Non descrivere, quindi, ma ricreare. Come un demiurgo, la natura e il paesaggio si plasmano nei suoi versi sulla base dei sentimenti che suscitano nel poeta. Urbino c’è, atemporale e letteraria, ma senza che lo scrittore ne avesse intenzione.

“Urbino quasi non la sento – racconta Mascioli – Ci vivo, ci sono cresciuto. È una cosa con cui faccio i conti tutti i giorni. La amo e la odio come tutti gli urbinati. Non ho neanche pensato a che ruolo avesse nella mia poesia. È uscita fuori nella prefazione e sono rimasto quattro giorni a pensarci. Non mi ero accorto di scrivere delle colline del Montefeltro. Sto dalla mattina alla sera qui e se faccio passeggiate, le faccio proprio su quelle colline”.

I mattoncini, il Montefeltro, il campetto di via Fontanoni, il Carpegna innervano tutta la raccolta.

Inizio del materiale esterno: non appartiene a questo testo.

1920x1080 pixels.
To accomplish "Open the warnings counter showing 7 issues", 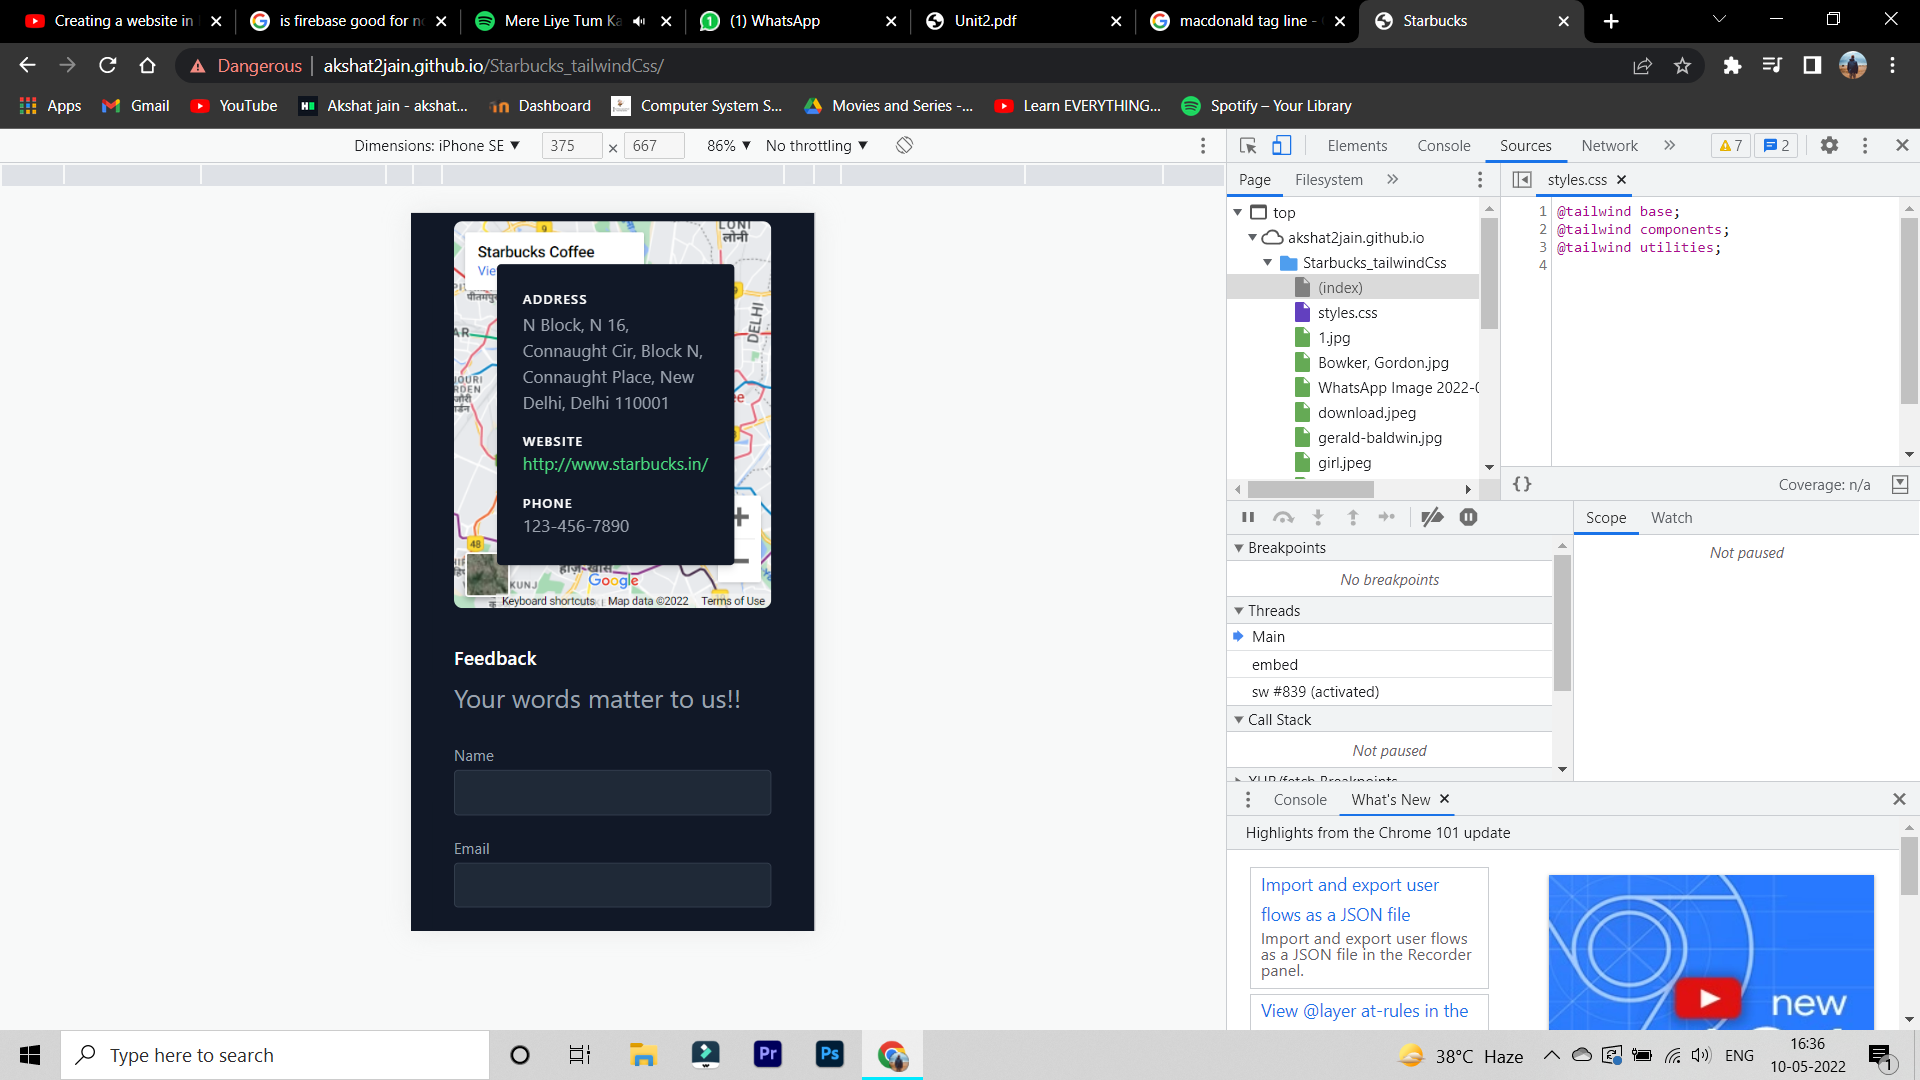I will tap(1729, 145).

Sono paesaggi viscerali, concreti, vissuti. Nella sua poesia non c’è alcuna ricostruzione mitizzata dei luoghi del Duca né traccia di una ingombrante tradizione letteraria.

“Se sono intimorito da Volponi e Pascoli? No – afferma il poeta – ogni persona è inarrivabile. Io comunico con il futuro, non con il passato. Quando da piccolo leggevo una poesia, avevo il desiderio di dire grazie a chi l’aveva scritta. Perché mi sentivo meno solo. Sarei felice di riuscire a suscitare negli altri un’emozione simile”.